Gail Collins, in her traditionally precise prose, wound up a recent column on Wendy Davis‘ now historic filibuster in the Texas legislature thusly:
“A few years back, Davis told me about an incident during a debate when she had asked a veteran Republican a question about a pending bill. Dodging her query, he said: “I have trouble hearing women’s voices.”
“I guess they can hear her now.”
There’s something about hearing women’s voices that can make men, especially men who would like to tell women what they can or cannot do with their own bodies, too uncomfortable to listen.

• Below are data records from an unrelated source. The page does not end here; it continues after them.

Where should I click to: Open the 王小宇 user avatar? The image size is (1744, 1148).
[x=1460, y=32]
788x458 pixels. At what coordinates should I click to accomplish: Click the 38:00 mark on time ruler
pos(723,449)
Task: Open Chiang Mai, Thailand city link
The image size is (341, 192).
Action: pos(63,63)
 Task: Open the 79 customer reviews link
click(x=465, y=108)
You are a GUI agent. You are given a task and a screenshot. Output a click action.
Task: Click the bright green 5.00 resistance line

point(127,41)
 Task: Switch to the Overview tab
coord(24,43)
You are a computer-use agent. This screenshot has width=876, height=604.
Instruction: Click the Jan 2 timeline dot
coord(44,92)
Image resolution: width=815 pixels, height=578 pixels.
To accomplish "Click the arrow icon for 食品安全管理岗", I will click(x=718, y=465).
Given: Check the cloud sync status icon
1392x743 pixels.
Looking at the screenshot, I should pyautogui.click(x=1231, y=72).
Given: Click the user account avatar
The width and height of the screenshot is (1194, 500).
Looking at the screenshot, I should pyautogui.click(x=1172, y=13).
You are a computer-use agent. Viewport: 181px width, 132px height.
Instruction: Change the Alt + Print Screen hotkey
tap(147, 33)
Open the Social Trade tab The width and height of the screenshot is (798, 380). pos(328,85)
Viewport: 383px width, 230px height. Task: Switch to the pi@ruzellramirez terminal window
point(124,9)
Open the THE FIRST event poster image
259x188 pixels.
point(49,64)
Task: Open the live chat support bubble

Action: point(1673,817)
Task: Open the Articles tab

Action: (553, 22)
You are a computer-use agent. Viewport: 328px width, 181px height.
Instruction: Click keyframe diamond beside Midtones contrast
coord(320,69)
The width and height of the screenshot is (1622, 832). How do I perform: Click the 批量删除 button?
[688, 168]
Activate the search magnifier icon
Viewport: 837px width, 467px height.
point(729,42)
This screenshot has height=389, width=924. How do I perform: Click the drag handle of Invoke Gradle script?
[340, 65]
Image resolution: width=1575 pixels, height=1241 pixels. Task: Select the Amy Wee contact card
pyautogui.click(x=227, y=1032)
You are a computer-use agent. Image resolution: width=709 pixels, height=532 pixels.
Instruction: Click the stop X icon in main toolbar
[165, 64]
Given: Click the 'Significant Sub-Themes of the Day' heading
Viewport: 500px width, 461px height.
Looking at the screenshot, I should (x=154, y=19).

In one poignant story included in my new book Perilous Times: An inside look at abortion before – and after – Roe v Wade (plug intended) Karen Mulhauser tells of the time when she testified before a congressional committee about being brutally raped in her home. She was trying to make the point that had a pregnancy resulted she would not have wanted it to continue. But Congressman Ed Patten (who died at 89 in 1994, after serving 17 years in Congress) “appeared to be asleep.” Representative Silvio Conte (1921-1991; then a Republican from Massachusetts) turned his swivel chair away from her to face the wall. Mulhauser, former head of NARAL Pro-Choice and current chair of Women’s Information Network, was angered — but not silenced.
Some voices, those of women without resources who are facing unwanted pregnancies in states where safe abortion is de facto impossible, are going unheard. And those women are doing desperate things.
But it is for them that Wendy Davis, and Karen Mulhauser, and every woman and man who believes in a woman’s right to choose, is raising her own voice of encouragement and support. And those voices will be heard.